▸ MATERIAL SUPPLIED:
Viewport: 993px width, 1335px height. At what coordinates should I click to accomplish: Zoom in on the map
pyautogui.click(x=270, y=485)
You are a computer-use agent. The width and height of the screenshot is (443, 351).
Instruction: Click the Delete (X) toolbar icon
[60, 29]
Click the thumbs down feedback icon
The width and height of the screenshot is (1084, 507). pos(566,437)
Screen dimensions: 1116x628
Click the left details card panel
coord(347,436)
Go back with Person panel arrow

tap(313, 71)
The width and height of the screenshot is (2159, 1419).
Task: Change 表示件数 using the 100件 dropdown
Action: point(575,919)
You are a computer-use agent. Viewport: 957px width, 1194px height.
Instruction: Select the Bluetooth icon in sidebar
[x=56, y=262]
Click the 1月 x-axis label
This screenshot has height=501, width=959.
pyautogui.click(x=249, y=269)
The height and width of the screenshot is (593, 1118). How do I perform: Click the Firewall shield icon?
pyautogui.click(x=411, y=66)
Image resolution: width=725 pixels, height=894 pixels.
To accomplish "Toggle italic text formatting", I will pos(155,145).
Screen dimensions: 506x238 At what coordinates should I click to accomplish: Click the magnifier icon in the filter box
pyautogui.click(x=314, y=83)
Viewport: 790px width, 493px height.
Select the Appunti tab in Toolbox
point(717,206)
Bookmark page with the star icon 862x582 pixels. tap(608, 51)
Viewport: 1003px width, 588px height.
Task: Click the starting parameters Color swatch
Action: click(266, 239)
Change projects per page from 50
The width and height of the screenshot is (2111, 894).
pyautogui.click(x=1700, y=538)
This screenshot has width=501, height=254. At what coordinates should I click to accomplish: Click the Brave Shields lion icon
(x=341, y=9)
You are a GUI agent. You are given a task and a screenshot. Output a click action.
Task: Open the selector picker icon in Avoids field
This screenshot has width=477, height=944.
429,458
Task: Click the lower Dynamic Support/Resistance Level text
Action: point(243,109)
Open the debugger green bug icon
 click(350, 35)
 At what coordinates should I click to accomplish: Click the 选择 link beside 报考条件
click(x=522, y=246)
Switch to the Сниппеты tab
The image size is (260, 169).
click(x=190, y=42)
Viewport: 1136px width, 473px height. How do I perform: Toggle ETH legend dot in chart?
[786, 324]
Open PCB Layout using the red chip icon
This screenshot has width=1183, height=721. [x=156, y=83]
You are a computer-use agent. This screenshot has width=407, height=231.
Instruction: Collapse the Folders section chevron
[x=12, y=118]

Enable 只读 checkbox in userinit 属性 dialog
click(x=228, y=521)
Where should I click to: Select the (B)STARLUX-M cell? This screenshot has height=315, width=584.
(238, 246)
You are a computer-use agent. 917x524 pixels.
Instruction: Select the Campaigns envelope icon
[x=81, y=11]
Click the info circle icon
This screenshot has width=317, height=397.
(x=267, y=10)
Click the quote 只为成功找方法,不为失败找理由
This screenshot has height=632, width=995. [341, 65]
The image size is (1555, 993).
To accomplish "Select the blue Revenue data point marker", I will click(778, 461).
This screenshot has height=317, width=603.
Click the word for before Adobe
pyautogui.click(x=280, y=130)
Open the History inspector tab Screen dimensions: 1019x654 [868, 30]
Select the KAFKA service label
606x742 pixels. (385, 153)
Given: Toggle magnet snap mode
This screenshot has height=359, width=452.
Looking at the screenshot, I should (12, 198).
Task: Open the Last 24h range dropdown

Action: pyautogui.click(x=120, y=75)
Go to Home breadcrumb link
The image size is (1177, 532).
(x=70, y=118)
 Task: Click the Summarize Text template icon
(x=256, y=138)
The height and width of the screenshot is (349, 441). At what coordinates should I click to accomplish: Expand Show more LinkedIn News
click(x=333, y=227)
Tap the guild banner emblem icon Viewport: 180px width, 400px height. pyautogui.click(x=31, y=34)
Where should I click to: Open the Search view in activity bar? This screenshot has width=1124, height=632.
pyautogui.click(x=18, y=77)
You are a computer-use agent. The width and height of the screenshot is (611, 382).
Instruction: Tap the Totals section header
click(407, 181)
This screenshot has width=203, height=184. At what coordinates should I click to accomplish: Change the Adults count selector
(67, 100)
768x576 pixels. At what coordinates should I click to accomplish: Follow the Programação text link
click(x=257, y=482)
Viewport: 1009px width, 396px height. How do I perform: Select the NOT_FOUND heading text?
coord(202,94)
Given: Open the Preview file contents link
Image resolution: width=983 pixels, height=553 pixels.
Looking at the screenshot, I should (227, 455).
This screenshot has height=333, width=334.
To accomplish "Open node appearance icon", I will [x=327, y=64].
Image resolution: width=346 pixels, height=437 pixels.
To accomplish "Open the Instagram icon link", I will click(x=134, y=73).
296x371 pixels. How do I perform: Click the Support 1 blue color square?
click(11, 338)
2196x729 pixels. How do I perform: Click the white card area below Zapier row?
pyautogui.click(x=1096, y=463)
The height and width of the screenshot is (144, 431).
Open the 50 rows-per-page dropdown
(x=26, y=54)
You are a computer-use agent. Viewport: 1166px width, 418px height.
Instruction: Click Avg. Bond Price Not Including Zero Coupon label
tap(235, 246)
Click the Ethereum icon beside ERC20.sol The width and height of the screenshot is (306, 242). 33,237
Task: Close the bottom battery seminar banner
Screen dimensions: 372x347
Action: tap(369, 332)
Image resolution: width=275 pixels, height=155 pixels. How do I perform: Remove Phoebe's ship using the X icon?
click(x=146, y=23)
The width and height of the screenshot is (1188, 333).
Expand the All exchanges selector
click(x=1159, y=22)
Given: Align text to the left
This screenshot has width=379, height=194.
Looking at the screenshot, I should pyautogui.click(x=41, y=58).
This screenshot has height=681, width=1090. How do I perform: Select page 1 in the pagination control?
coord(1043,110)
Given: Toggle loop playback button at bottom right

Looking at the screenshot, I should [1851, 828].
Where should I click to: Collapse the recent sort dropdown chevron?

▸ YOUR INSTRUCTIONS:
Rewrite every line of the records above as a Markdown table with two columns, Row and Text. Number the rows in order and leave out blank lines.

▸ EXPECTED ANSWER:
| Row | Text |
|---|---|
| 1 | Viewport: 993px width, 1335px height. At what coordinates should I click to accomplish: Zoom in on the map |
| 2 | pyautogui.click(x=270, y=485) |
| 3 | You are a computer-use agent. The width and height of the screenshot is (443, 351). |
| 4 | Instruction: Click the Delete (X) toolbar icon |
| 5 | [60, 29] |
| 6 | Click the thumbs down feedback icon |
| 7 | The width and height of the screenshot is (1084, 507). pos(566,437) |
| 8 | Screen dimensions: 1116x628 |
| 9 | Click the left details card panel |
| 10 | coord(347,436) |
| 11 | Go back with Person panel arrow |
| 12 | tap(313, 71) |
| 13 | The width and height of the screenshot is (2159, 1419). |
| 14 | Task: Change 表示件数 using the 100件 dropdown |
| 15 | Action: point(575,919) |
| 16 | You are a computer-use agent. Viewport: 957px width, 1194px height. |
| 17 | Instruction: Select the Bluetooth icon in sidebar |
| 18 | [x=56, y=262] |
| 19 | Click the 1月 x-axis label |
| 20 | This screenshot has height=501, width=959. |
| 21 | pyautogui.click(x=249, y=269) |
| 22 | The height and width of the screenshot is (593, 1118). How do I perform: Click the Firewall shield icon? |
| 23 | pyautogui.click(x=411, y=66) |
| 24 | Image resolution: width=725 pixels, height=894 pixels. |
| 25 | To accomplish "Toggle italic text formatting", I will pos(155,145). |
| 26 | Screen dimensions: 506x238 At what coordinates should I click to accomplish: Click the magnifier icon in the filter box |
| 27 | pyautogui.click(x=314, y=83) |
| 28 | Viewport: 790px width, 493px height. |
| 29 | Select the Appunti tab in Toolbox |
| 30 | point(717,206) |
| 31 | Bookmark page with the star icon 862x582 pixels. tap(608, 51) |
| 32 | Viewport: 1003px width, 588px height. |
| 33 | Task: Click the starting parameters Color swatch |
| 34 | Action: click(266, 239) |
| 35 | Change projects per page from 50 |
| 36 | The width and height of the screenshot is (2111, 894). |
| 37 | pyautogui.click(x=1700, y=538) |
| 38 | This screenshot has width=501, height=254. At what coordinates should I click to accomplish: Click the Brave Shields lion icon |
| 39 | (x=341, y=9) |
| 40 | You are a GUI agent. You are given a task and a screenshot. Output a click action. |
| 41 | Task: Open the selector picker icon in Avoids field |
| 42 | This screenshot has width=477, height=944. |
| 43 | 429,458 |
| 44 | Task: Click the lower Dynamic Support/Resistance Level text |
| 45 | Action: point(243,109) |
| 46 | Open the debugger green bug icon |
| 47 |  click(350, 35) |
| 48 |  At what coordinates should I click to accomplish: Click the 选择 link beside 报考条件 |
| 49 | click(x=522, y=246) |
| 50 | Switch to the Сниппеты tab |
| 51 | The image size is (260, 169). |
| 52 | click(x=190, y=42) |
| 53 | Viewport: 1136px width, 473px height. How do I perform: Toggle ETH legend dot in chart? |
| 54 | [786, 324] |
| 55 | Open PCB Layout using the red chip icon |
| 56 | This screenshot has width=1183, height=721. [x=156, y=83] |
| 57 | You are a computer-use agent. This screenshot has width=407, height=231. |
| 58 | Instruction: Collapse the Folders section chevron |
| 59 | [x=12, y=118] |
| 60 | Enable 只读 checkbox in userinit 属性 dialog |
| 61 | click(x=228, y=521) |
| 62 | Where should I click to: Select the (B)STARLUX-M cell? This screenshot has height=315, width=584. |
| 63 | (238, 246) |
| 64 | You are a computer-use agent. 917x524 pixels. |
| 65 | Instruction: Select the Campaigns envelope icon |
| 66 | [x=81, y=11] |
| 67 | Click the info circle icon |
| 68 | This screenshot has width=317, height=397. |
| 69 | (x=267, y=10) |
| 70 | Click the quote 只为成功找方法,不为失败找理由 |
| 71 | This screenshot has height=632, width=995. [341, 65] |
| 72 | The image size is (1555, 993). |
| 73 | To accomplish "Select the blue Revenue data point marker", I will click(778, 461). |
| 74 | This screenshot has height=317, width=603. |
| 75 | Click the word for before Adobe |
| 76 | pyautogui.click(x=280, y=130) |
| 77 | Open the History inspector tab Screen dimensions: 1019x654 [868, 30] |
| 78 | Select the KAFKA service label |
| 79 | 606x742 pixels. (385, 153) |
| 80 | Given: Toggle magnet snap mode |
| 81 | This screenshot has height=359, width=452. |
| 82 | Looking at the screenshot, I should (12, 198). |
| 83 | Task: Open the Last 24h range dropdown |
| 84 | Action: pyautogui.click(x=120, y=75) |
| 85 | Go to Home breadcrumb link |
| 86 | The image size is (1177, 532). |
| 87 | (x=70, y=118) |
| 88 |  Task: Click the Summarize Text template icon |
| 89 | (x=256, y=138) |
| 90 | The height and width of the screenshot is (349, 441). At what coordinates should I click to accomplish: Expand Show more LinkedIn News |
| 91 | click(x=333, y=227) |
| 92 | Tap the guild banner emblem icon Viewport: 180px width, 400px height. pyautogui.click(x=31, y=34) |
| 93 | Where should I click to: Open the Search view in activity bar? This screenshot has width=1124, height=632. |
| 94 | pyautogui.click(x=18, y=77) |
| 95 | You are a computer-use agent. The width and height of the screenshot is (611, 382). |
| 96 | Instruction: Tap the Totals section header |
| 97 | click(407, 181) |
| 98 | This screenshot has width=203, height=184. At what coordinates should I click to accomplish: Change the Adults count selector |
| 99 | (67, 100) |
| 100 | 768x576 pixels. At what coordinates should I click to accomplish: Follow the Programação text link |
| 101 | click(x=257, y=482) |
| 102 | Viewport: 1009px width, 396px height. How do I perform: Select the NOT_FOUND heading text? |
| 103 | coord(202,94) |
| 104 | Given: Open the Preview file contents link |
| 105 | Image resolution: width=983 pixels, height=553 pixels. |
| 106 | Looking at the screenshot, I should (227, 455). |
| 107 | This screenshot has height=333, width=334. |
| 108 | To accomplish "Open node appearance icon", I will [x=327, y=64]. |
| 109 | Image resolution: width=346 pixels, height=437 pixels. |
| 110 | To accomplish "Open the Instagram icon link", I will click(x=134, y=73). |
| 111 | 296x371 pixels. How do I perform: Click the Support 1 blue color square? |
| 112 | click(11, 338) |
| 113 | 2196x729 pixels. How do I perform: Click the white card area below Zapier row? |
| 114 | pyautogui.click(x=1096, y=463) |
| 115 | The height and width of the screenshot is (144, 431). |
| 116 | Open the 50 rows-per-page dropdown |
| 117 | (x=26, y=54) |
| 118 | You are a computer-use agent. Viewport: 1166px width, 418px height. |
| 119 | Instruction: Click Avg. Bond Price Not Including Zero Coupon label |
| 120 | tap(235, 246) |
| 121 | Click the Ethereum icon beside ERC20.sol The width and height of the screenshot is (306, 242). 33,237 |
| 122 | Task: Close the bottom battery seminar banner |
| 123 | Screen dimensions: 372x347 |
| 124 | Action: tap(369, 332) |
| 125 | Image resolution: width=275 pixels, height=155 pixels. How do I perform: Remove Phoebe's ship using the X icon? |
| 126 | click(x=146, y=23) |
| 127 | The width and height of the screenshot is (1188, 333). |
| 128 | Expand the All exchanges selector |
| 129 | click(x=1159, y=22) |
| 130 | Given: Align text to the left |
| 131 | This screenshot has width=379, height=194. |
| 132 | Looking at the screenshot, I should pyautogui.click(x=41, y=58). |
| 133 | This screenshot has height=681, width=1090. How do I perform: Select page 1 in the pagination control? |
| 134 | coord(1043,110) |
| 135 | Given: Toggle loop playback button at bottom right |
| 136 | Looking at the screenshot, I should [1851, 828]. |
| 137 | Where should I click to: Collapse the recent sort dropdown chevron? |